Former Chicago Police Commander, Lorenzo Davis, said that he was fired from his job as a supervising investigator at Chicago’s Independent Police Review Authority (IPRA) after he determined that several officers involved in civilian shootings were unjustified, and he refused to change the status of his reports.
WBEZ reported that 65-year-old Davis was terminated less than two weeks after top IPRA officials accused him of “a clear bias against the police” and claimed that he was “the only supervisor at IPRA who resists making requested changes as directed by management in order to reflect the correct finding with respect to OIS,” or officer-involved shootings.
Davis told WBEZ that he worked as a police commander for 23 years, before retiring in 2004, because he didn’t like the direction the police department was going. “It appeared that officers were doing whatever they wanted to do,” Davis said. “The discipline was no longer there.”
Davis said he was then hired to work as an investigator for IPRA in 2008 and for the majority of his tenure, he was praised as an “effective leader” and “excellent team player,” before his final evaluation stated that he is “clearly not a team player.”
“Things began to turn sour, I would say, within the last year,” said Davis, who explained that while his management has no objections when his reports suggested exonerating officers, they did try to step in when he produced reports in six cases that ruled the officer-involved shootings “unjustified.”
“They have shot people dead when they did not have to shoot,” Davis said. “They were not in reasonable fear for their lives. The evidence shows that the officer knew, or should have known, that the person who they shot was not armed or did not pose a threat to them or could have been apprehended by means short of deadly force.”

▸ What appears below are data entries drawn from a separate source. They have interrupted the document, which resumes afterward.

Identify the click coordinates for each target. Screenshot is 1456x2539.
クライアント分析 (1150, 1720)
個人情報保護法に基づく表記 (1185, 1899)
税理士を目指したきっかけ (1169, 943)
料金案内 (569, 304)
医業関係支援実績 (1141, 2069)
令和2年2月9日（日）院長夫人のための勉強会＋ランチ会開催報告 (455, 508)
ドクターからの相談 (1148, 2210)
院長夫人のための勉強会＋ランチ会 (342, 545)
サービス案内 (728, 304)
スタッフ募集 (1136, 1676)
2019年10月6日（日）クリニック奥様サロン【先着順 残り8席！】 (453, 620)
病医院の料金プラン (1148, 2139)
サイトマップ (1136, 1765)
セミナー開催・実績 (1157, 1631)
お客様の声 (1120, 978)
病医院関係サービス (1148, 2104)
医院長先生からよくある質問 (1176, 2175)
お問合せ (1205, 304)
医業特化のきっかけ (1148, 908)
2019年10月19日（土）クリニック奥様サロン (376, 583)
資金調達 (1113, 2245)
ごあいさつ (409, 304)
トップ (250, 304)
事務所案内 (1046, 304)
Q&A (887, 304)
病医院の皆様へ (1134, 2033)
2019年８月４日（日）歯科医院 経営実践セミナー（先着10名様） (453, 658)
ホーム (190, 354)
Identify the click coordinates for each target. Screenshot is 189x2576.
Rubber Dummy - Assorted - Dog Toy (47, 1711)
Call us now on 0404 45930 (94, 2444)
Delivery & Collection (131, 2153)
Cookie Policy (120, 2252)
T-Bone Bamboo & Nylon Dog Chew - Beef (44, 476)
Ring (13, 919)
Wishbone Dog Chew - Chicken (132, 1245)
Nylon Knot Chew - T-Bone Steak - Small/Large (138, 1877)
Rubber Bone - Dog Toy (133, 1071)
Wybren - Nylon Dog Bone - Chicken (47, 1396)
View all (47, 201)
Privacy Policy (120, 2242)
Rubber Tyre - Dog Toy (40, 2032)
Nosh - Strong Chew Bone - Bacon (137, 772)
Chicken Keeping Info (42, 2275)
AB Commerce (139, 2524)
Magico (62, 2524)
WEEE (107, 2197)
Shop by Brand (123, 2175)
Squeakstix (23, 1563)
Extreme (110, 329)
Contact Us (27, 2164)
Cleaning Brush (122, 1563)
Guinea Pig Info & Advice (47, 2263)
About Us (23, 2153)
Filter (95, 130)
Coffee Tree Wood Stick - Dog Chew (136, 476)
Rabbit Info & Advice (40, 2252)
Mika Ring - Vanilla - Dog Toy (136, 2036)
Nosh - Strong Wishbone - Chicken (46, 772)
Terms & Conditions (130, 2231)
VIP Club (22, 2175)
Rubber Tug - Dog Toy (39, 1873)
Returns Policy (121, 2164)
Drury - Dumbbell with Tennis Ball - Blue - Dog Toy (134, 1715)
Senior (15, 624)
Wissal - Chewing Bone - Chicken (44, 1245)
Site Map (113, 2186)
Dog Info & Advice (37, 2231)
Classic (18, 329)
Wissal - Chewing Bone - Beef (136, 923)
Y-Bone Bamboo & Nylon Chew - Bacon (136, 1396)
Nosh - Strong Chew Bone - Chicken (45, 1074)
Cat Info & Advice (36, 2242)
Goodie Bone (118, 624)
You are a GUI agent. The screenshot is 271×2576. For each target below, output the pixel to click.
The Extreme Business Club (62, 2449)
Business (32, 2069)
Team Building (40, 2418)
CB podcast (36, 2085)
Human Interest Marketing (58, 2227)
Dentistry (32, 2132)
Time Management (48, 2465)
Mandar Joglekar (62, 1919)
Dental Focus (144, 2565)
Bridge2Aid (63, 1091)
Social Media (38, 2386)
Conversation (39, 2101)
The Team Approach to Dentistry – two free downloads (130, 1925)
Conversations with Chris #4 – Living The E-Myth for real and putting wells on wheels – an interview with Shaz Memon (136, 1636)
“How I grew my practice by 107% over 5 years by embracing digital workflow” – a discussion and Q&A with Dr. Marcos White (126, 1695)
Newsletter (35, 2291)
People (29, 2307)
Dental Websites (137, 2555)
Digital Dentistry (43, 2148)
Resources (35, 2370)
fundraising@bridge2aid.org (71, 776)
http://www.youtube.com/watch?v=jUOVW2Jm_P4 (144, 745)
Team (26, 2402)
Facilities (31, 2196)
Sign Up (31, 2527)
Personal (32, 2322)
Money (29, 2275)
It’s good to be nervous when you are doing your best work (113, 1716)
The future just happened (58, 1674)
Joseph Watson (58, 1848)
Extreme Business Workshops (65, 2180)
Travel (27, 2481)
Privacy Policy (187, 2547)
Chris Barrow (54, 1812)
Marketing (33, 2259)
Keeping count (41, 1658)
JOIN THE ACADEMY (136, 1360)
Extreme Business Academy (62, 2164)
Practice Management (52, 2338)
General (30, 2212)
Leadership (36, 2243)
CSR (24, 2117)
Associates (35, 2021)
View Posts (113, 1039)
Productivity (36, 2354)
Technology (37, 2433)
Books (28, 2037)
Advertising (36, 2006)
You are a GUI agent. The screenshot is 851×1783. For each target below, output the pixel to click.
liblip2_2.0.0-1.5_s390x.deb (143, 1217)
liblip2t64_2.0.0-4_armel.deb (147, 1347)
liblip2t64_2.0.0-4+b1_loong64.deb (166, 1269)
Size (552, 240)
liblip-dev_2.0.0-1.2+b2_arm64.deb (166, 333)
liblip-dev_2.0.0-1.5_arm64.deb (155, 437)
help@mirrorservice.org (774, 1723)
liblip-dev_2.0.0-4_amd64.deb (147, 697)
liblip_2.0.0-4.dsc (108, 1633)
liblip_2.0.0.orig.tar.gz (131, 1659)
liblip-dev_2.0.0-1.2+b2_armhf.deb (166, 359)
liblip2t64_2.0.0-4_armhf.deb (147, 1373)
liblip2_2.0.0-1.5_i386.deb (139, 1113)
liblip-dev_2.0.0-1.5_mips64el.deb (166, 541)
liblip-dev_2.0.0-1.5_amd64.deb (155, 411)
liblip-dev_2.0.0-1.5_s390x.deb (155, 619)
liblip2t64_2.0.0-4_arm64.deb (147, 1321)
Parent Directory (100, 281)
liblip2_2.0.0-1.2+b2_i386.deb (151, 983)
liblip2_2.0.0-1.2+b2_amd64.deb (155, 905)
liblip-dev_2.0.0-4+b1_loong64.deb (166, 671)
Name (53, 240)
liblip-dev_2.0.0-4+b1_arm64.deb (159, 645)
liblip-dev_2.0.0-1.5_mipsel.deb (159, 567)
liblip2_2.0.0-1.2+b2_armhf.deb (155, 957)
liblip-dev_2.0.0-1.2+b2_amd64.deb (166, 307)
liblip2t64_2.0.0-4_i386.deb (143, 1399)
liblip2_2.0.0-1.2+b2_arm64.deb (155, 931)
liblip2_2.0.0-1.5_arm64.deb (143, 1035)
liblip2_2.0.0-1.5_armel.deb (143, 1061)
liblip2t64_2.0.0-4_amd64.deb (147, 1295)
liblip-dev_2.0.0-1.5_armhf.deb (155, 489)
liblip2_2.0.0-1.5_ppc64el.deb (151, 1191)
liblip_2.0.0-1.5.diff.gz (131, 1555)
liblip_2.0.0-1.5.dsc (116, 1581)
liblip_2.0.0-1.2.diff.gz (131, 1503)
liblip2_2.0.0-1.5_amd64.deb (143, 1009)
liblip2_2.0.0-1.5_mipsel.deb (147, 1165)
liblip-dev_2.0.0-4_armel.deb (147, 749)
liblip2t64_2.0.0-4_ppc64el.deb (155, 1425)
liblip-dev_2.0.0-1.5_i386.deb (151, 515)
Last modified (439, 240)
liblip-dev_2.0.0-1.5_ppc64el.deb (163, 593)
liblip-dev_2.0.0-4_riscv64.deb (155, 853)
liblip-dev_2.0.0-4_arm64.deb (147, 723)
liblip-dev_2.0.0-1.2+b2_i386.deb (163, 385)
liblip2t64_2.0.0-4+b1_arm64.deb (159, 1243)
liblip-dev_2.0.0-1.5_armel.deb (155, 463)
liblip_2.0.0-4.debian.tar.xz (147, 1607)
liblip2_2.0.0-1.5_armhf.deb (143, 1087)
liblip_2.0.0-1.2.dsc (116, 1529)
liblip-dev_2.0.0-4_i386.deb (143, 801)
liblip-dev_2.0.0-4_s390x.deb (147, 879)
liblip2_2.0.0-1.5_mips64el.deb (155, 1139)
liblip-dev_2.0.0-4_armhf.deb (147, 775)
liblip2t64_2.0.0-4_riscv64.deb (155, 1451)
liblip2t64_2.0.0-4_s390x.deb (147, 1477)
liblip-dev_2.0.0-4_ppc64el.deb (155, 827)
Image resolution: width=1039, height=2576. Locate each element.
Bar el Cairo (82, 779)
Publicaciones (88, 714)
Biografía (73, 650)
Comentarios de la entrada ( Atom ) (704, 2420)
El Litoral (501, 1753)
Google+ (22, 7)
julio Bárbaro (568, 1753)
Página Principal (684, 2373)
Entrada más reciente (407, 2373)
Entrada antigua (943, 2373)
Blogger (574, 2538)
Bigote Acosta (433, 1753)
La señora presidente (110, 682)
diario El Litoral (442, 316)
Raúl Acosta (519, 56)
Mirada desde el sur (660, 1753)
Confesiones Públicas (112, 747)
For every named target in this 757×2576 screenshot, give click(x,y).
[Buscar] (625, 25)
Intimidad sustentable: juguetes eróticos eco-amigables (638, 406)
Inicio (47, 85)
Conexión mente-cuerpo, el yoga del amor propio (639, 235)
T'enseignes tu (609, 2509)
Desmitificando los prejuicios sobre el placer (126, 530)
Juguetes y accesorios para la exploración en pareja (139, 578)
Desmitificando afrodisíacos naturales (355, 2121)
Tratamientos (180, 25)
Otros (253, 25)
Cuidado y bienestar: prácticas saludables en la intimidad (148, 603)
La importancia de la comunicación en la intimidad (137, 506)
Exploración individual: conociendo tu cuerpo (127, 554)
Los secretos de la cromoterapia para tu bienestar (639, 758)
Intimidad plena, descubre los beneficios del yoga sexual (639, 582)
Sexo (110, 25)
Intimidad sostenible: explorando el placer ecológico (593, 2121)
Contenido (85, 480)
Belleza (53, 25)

Fox 32 noted that since it was created in 2007, “IPRA has handled nearly 400 officer involved shootings, and in every case but one, the officers were found to be justified in shooting someone.” Davis told the Chicago affiliate that he believes IPRA has lost both its independence and the public’s trust.
“With hundreds of cases, the citizens know some of those shootings were not justified,” Davis said. “If the public has no trust in police officers, many of the loved ones of those shot or killed by a police officers say that the police are no better than the gang bangers who are shooting and killing people.”